While Hornaday spent much of his young adult life traipsing about the world to kill wildlife that could be put on display, he evolved into "one of the country's most ardent defenders of everything that was being lost," Mr. Bechtel tells us. "The young specimen collector was a far different man than the one who dreamed of a great zoo in the nation's capital and who was now furiously writing, night after night, his raging polemic The Extermination of the American Bison -- a book that laid out, in all its heart-wrenching particulars, the national crime then occurring in the hinterlands of the West."

Why was Hornaday, for all his battles for wildlife preservation, his appointment as the first director of the National Zoo, and a bit later as the first director of the Bronx Zoo that led to the creation of the Wildlife Conservation Society, largely lost to the conservation movement? Possibly because of his combativeness, his no-holds-barred approach to conservation.

"He was a difficult man. He took no prisoners and he made enemies, even among people who should have been his friends," Mr. Bechtel pointed out during our conversation. "He had a big feud with the Audubon Society, for instance. At one point, I believe it was Gilbert Pearson who was the president of the Audubon Society, took money from one of the gun manufacturers. They were going to do some joint enterprise, preserving wetlands or something. Hornaday just hopped right on that and started a feud with the Audubon Society,which is an organization he should have been friends with.

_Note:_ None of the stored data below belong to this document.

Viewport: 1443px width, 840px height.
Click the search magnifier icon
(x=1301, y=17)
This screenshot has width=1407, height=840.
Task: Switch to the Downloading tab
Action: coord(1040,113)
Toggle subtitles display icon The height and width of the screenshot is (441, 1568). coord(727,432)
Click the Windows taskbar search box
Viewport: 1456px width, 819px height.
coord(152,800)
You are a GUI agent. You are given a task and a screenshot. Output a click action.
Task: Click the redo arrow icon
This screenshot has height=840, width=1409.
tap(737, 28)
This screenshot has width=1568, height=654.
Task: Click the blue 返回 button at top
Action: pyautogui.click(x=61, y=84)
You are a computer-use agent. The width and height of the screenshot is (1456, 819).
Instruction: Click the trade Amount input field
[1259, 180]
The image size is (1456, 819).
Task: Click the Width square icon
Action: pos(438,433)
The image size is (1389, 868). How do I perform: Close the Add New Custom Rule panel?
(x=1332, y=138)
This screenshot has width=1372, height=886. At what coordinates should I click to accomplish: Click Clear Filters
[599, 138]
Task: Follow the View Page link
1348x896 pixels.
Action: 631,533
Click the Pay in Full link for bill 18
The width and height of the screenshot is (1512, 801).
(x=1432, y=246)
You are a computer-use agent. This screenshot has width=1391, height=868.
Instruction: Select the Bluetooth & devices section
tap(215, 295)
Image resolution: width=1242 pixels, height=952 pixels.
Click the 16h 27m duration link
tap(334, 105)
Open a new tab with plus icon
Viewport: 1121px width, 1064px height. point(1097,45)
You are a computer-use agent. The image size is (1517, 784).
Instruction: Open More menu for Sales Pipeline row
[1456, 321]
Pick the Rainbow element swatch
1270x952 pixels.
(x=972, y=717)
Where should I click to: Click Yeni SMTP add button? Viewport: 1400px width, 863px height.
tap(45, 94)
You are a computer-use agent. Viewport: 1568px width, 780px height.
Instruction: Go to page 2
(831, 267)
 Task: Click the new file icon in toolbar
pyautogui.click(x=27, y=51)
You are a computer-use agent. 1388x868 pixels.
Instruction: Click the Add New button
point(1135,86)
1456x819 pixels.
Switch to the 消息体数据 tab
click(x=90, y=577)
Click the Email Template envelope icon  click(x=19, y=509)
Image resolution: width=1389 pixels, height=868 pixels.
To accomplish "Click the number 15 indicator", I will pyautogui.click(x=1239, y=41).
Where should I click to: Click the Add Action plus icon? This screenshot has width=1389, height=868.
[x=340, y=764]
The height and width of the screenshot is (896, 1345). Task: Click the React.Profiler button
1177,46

“Some people have said, the historians have said, he could have accomplished so much more if he’d been willing to make deals with, quote, the enemy. But the enemy was incredibly well-armed and well-funded, and the general population was not really on his side at that time, 100, 120 years ago."

Mr. Hornaday's war is a riveting read that won't disappoint, not just in portraying Hornaday, but in following the country's slow evolution in thinking about wildlife conservation.

Traveler postscript: While William Temple Hornaday is largely lost to the conservation movement today, he is not absent from the National Park System. Head to Yellowstone National Park and in the northeastern corner of the park, above Pebble Creek, you can find 10,003-foot Mount Hornaday.